Approach 1 has the lowest computational cost because it does not require numerical integration; conversely, Approaches 3 and 5 have the highest computational cost because they require numerical integration in two dimensions. The performance of different approaches in distinguishing nucleosomal from nonnucleosomal windows (as measured by AUROC) is shown in Supplemental Figure 14. Based on these results, we conclude that the simple likelihood ratio (Approach 1) performs significantly worse than all of the Bayes-factor–based approaches (Approaches 2–5). Among the Bayes-factor–based approaches, those that integrate out both a and b do not perform markedly better than those that integrate out only a, despite requiring significantly more computation time. Therefore, we decided to use an approach that only integrates out a. Finally, adding the oscillation pattern zt provides better performance, and this improved performance arises without incurring additional computation time, so we included it in our final approach: Approach 4.
Mapping nucleosome positions with a greedy algorithm
We wanted to produce a genome-wide map of nucleosome positions, given the moving window nucleosome scores across the genome. To identify the nucleosome centers that would comprise our map, we used the following greedy algorithm, which is quite similar to the one used by Brogaard et al. (2012):
Rank the series of nucleosome scores in descending order.
The genomic position corresponding to the highest nucleosome score is called a nucleosome center.
The nucleosome scores in the 117-bp window centered on the position identified in the previous step are removed from the series. We chose 117 bp instead of 147 bp to allow some overlap between two selected nucleosomes; this can partially mitigate the greediness of the algorithm. We confirmed that the result shown in Figure 2B is largely unchanged for parameter values between 97 bp and 127 bp (see Supplemental Fig. 15).
Repeat all of the above steps until no nucleosome score greater than zero remains in the series.
Applying this algorithm to the whole genome or separately for each chromosome gives identical results, so we did the latter when computing our genome-wide nucleosome position map (to reduce memory usage).
Comparing pairs of nucleosome maps
To compare a given nucleosome map with a reference nucleosome map, we calculated three quantities: the number of nucleosomes shared between the two maps (true positives), the number of nucleosomes that only appear in the reference map (false negatives) and the number of nucleosomes that only appear in the given nucleosome map (false positives). If two nucleosome centers on the two different maps were <73 bp away from each other, they were said to overlap and thus be shared between the two maps; otherwise, they were either false negatives or false positives. The total number of true positives, false negatives, and false positives were computed and reported. In addition, for all nucleosomes shared between two maps, we calculated the center-to-center distances between corresponding shared nucleosomes. We used kernel density estimation (with a kernel bandwidth of 1 bp) to visualize the distribution of these distances, as shown in Figures 2A and 5B.
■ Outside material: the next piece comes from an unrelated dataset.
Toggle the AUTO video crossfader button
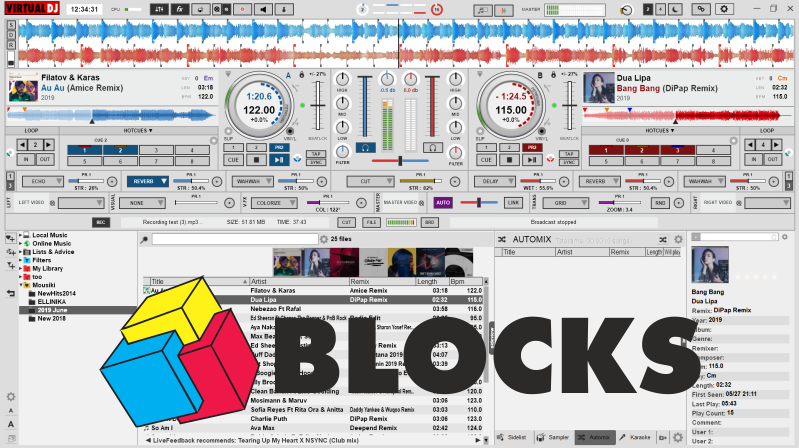coord(443,202)
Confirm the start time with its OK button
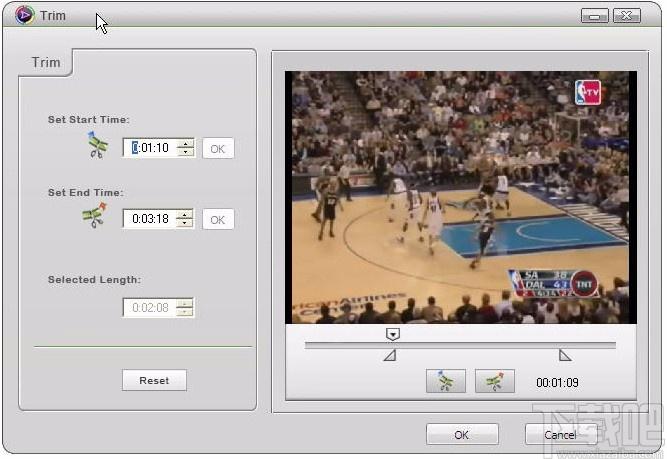 coord(218,148)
Identifying TF motif matches with motif scanning
We used TF motifs from MacIsaac et al. (2006) for yeast TFs and from the JASPAR database (Mathelier et al. 2014) for human TFs. We confirmed that the yeast TFs used in this paper have similar motifs when they are computed from in vitro PBM data (Gordân et al. 2011). We defined candidate binding sites by scanning a position weight matrix (PWM) across the genome, using a permissive threshold on the PWM score (the log-likelihood ratio of seeing a motif-width DNA sequence under the PWM model versus under a fourth-order Markov background sequence model), greater than four.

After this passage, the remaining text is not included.